[Start of Attachment]
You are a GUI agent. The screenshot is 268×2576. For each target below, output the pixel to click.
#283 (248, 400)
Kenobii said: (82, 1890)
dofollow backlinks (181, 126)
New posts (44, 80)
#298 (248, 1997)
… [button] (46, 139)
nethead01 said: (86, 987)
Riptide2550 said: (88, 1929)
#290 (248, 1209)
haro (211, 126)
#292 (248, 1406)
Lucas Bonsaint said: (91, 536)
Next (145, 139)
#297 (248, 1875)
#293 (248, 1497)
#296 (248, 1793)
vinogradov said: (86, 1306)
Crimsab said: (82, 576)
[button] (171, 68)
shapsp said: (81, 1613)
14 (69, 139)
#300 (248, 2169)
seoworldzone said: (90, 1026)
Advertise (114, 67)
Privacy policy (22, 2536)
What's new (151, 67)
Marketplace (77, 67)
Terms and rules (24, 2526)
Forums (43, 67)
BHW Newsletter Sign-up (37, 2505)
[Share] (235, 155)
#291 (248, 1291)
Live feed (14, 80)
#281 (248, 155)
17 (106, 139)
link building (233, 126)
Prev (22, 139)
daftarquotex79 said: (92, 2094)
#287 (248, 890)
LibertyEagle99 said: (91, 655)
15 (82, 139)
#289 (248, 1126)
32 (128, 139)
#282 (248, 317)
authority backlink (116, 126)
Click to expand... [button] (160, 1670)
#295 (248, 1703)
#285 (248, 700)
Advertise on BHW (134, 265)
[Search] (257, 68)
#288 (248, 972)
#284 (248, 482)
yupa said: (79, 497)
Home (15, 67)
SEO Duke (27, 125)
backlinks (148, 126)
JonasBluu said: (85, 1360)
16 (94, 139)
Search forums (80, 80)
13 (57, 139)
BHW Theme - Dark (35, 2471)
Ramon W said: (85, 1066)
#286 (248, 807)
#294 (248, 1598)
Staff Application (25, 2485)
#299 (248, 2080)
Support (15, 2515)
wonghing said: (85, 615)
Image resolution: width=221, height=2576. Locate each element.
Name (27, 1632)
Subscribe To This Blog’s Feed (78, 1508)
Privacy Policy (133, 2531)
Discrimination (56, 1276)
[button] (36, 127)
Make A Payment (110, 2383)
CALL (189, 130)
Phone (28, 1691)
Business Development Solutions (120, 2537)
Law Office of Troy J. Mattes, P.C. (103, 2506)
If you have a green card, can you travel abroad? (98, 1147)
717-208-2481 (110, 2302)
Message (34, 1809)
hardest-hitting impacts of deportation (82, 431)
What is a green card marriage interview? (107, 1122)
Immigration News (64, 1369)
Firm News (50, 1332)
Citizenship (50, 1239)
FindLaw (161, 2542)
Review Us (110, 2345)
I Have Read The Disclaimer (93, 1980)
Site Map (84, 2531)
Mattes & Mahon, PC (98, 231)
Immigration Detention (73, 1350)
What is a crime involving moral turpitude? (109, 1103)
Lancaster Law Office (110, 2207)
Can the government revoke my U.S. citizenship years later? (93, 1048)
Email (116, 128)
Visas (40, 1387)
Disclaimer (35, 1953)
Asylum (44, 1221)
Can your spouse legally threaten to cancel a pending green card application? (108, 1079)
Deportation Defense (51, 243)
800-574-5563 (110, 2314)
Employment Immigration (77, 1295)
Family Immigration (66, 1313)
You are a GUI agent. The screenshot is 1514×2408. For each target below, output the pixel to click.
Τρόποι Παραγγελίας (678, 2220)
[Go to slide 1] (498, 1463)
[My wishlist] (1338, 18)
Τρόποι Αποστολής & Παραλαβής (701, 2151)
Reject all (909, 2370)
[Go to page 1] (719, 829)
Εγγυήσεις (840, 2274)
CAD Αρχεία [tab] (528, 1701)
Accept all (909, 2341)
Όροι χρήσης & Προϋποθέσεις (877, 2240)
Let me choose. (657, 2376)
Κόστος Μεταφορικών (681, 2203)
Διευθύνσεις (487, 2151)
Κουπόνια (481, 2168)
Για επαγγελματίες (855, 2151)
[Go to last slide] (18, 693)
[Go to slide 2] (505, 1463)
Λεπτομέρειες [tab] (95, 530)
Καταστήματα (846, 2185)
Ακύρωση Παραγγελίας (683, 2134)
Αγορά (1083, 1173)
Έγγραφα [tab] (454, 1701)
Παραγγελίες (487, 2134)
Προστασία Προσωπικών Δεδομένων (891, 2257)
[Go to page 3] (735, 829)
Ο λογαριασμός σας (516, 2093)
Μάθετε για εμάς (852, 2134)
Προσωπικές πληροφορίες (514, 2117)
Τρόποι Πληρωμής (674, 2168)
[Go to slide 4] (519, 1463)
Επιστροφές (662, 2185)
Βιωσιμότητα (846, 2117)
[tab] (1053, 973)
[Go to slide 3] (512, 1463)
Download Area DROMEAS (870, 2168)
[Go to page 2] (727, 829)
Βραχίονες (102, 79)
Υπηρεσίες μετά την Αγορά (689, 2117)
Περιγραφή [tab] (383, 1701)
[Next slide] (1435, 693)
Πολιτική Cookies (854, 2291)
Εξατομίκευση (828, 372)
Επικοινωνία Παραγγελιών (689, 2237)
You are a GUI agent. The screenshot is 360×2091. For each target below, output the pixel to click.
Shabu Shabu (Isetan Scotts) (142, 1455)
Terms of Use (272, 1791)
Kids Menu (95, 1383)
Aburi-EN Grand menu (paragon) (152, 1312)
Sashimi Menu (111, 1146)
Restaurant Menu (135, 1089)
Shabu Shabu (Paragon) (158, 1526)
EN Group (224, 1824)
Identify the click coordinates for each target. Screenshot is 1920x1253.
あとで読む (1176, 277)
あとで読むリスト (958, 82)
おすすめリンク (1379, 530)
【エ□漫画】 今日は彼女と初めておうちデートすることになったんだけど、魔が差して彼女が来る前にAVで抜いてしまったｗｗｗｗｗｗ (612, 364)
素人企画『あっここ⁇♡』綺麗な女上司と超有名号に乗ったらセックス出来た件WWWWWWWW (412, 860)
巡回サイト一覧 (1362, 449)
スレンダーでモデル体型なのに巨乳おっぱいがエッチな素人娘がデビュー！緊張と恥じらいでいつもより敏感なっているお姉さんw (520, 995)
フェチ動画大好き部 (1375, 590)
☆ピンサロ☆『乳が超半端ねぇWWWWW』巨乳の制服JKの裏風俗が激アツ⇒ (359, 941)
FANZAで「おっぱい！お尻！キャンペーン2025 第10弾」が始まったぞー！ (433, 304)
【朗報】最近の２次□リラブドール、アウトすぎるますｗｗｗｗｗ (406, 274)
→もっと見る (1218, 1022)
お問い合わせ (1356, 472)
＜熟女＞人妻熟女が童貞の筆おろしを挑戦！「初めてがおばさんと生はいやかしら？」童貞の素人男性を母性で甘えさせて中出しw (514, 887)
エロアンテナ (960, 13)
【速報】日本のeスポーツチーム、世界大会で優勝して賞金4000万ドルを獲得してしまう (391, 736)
[End of Attachment]
▶ The task: Above are some records. Print them all exactly.

▶ Answer box:
You are a GUI agent. The screenshot is 268×2576. For each target below, output the pixel to click.
#283 (248, 400)
Kenobii said: (82, 1890)
dofollow backlinks (181, 126)
New posts (44, 80)
#298 (248, 1997)
… [button] (46, 139)
nethead01 said: (86, 987)
Riptide2550 said: (88, 1929)
#290 (248, 1209)
haro (211, 126)
#292 (248, 1406)
Lucas Bonsaint said: (91, 536)
Next (145, 139)
#297 (248, 1875)
#293 (248, 1497)
#296 (248, 1793)
vinogradov said: (86, 1306)
Crimsab said: (82, 576)
[button] (171, 68)
shapsp said: (81, 1613)
14 (69, 139)
#300 (248, 2169)
seoworldzone said: (90, 1026)
Advertise (114, 67)
Privacy policy (22, 2536)
What's new (151, 67)
Marketplace (77, 67)
Terms and rules (24, 2526)
Forums (43, 67)
BHW Newsletter Sign-up (37, 2505)
[Share] (235, 155)
#291 (248, 1291)
Live feed (14, 80)
#281 (248, 155)
17 (106, 139)
link building (233, 126)
Prev (22, 139)
daftarquotex79 said: (92, 2094)
#287 (248, 890)
LibertyEagle99 said: (91, 655)
15 (82, 139)
#289 (248, 1126)
32 (128, 139)
#282 (248, 317)
authority backlink (116, 126)
Click to expand... [button] (160, 1670)
#295 (248, 1703)
#285 (248, 700)
Advertise on BHW (134, 265)
[Search] (257, 68)
#288 (248, 972)
#284 (248, 482)
yupa said: (79, 497)
Home (15, 67)
SEO Duke (27, 125)
backlinks (148, 126)
JonasBluu said: (85, 1360)
16 (94, 139)
Search forums (80, 80)
13 (57, 139)
BHW Theme - Dark (35, 2471)
Ramon W said: (85, 1066)
#286 (248, 807)
#294 (248, 1598)
Staff Application (25, 2485)
#299 (248, 2080)
Support (15, 2515)
wonghing said: (85, 615)
Image resolution: width=221, height=2576. Locate each element.
Name (27, 1632)
Subscribe To This Blog’s Feed (78, 1508)
Privacy Policy (133, 2531)
Discrimination (56, 1276)
[button] (36, 127)
Make A Payment (110, 2383)
CALL (189, 130)
Phone (28, 1691)
Business Development Solutions (120, 2537)
Law Office of Troy J. Mattes, P.C. (103, 2506)
If you have a green card, can you travel abroad? (98, 1147)
717-208-2481 (110, 2302)
Message (34, 1809)
hardest-hitting impacts of deportation (82, 431)
What is a green card marriage interview? (107, 1122)
Immigration News (64, 1369)
Firm News (50, 1332)
Citizenship (50, 1239)
FindLaw (161, 2542)
Review Us (110, 2345)
I Have Read The Disclaimer (93, 1980)
Site Map (84, 2531)
Mattes & Mahon, PC (98, 231)
Immigration Detention (73, 1350)
What is a crime involving moral turpitude? (109, 1103)
Lancaster Law Office (110, 2207)
Can the government revoke my U.S. citizenship years later? (93, 1048)
Email (116, 128)
Visas (40, 1387)
Disclaimer (35, 1953)
Asylum (44, 1221)
Can your spouse legally threaten to cancel a pending green card application? (108, 1079)
Deportation Defense (51, 243)
800-574-5563 (110, 2314)
Employment Immigration (77, 1295)
Family Immigration (66, 1313)
You are a GUI agent. The screenshot is 1514×2408. For each target below, output the pixel to click.
Τρόποι Παραγγελίας (678, 2220)
[Go to slide 1] (498, 1463)
[My wishlist] (1338, 18)
Τρόποι Αποστολής & Παραλαβής (701, 2151)
Reject all (909, 2370)
[Go to page 1] (719, 829)
Εγγυήσεις (840, 2274)
CAD Αρχεία [tab] (528, 1701)
Accept all (909, 2341)
Όροι χρήσης & Προϋποθέσεις (877, 2240)
Let me choose. (657, 2376)
Κόστος Μεταφορικών (681, 2203)
Διευθύνσεις (487, 2151)
Κουπόνια (481, 2168)
Για επαγγελματίες (855, 2151)
[Go to last slide] (18, 693)
[Go to slide 2] (505, 1463)
Λεπτομέρειες [tab] (95, 530)
Καταστήματα (846, 2185)
Ακύρωση Παραγγελίας (683, 2134)
Αγορά (1083, 1173)
Έγγραφα [tab] (454, 1701)
Παραγγελίες (487, 2134)
Προστασία Προσωπικών Δεδομένων (891, 2257)
[Go to page 3] (735, 829)
Ο λογαριασμός σας (516, 2093)
Μάθετε για εμάς (852, 2134)
Προσωπικές πληροφορίες (514, 2117)
Τρόποι Πληρωμής (674, 2168)
[Go to slide 4] (519, 1463)
Επιστροφές (662, 2185)
Βιωσιμότητα (846, 2117)
[tab] (1053, 973)
[Go to slide 3] (512, 1463)
Download Area DROMEAS (870, 2168)
[Go to page 2] (727, 829)
Βραχίονες (102, 79)
Υπηρεσίες μετά την Αγορά (689, 2117)
Περιγραφή [tab] (383, 1701)
[Next slide] (1435, 693)
Πολιτική Cookies (854, 2291)
Εξατομίκευση (828, 372)
Επικοινωνία Παραγγελιών (689, 2237)
You are a GUI agent. The screenshot is 360×2091. For each target below, output the pixel to click.
Shabu Shabu (Isetan Scotts) (142, 1455)
Terms of Use (272, 1791)
Kids Menu (95, 1383)
Aburi-EN Grand menu (paragon) (152, 1312)
Sashimi Menu (111, 1146)
Restaurant Menu (135, 1089)
Shabu Shabu (Paragon) (158, 1526)
EN Group (224, 1824)
Identify the click coordinates for each target. Screenshot is 1920x1253.
あとで読む (1176, 277)
あとで読むリスト (958, 82)
おすすめリンク (1379, 530)
【エ□漫画】 今日は彼女と初めておうちデートすることになったんだけど、魔が差して彼女が来る前にAVで抜いてしまったｗｗｗｗｗｗ (612, 364)
素人企画『あっここ⁇♡』綺麗な女上司と超有名号に乗ったらセックス出来た件WWWWWWWW (412, 860)
巡回サイト一覧 (1362, 449)
スレンダーでモデル体型なのに巨乳おっぱいがエッチな素人娘がデビュー！緊張と恥じらいでいつもより敏感なっているお姉さんw (520, 995)
フェチ動画大好き部 (1375, 590)
☆ピンサロ☆『乳が超半端ねぇWWWWW』巨乳の制服JKの裏風俗が激アツ⇒ (359, 941)
FANZAで「おっぱい！お尻！キャンペーン2025 第10弾」が始まったぞー！ (433, 304)
【朗報】最近の２次□リラブドール、アウトすぎるますｗｗｗｗｗ (406, 274)
→もっと見る (1218, 1022)
お問い合わせ (1356, 472)
＜熟女＞人妻熟女が童貞の筆おろしを挑戦！「初めてがおばさんと生はいやかしら？」童貞の素人男性を母性で甘えさせて中出しw (514, 887)
エロアンテナ (960, 13)
【速報】日本のeスポーツチーム、世界大会で優勝して賞金4000万ドルを獲得してしまう (391, 736)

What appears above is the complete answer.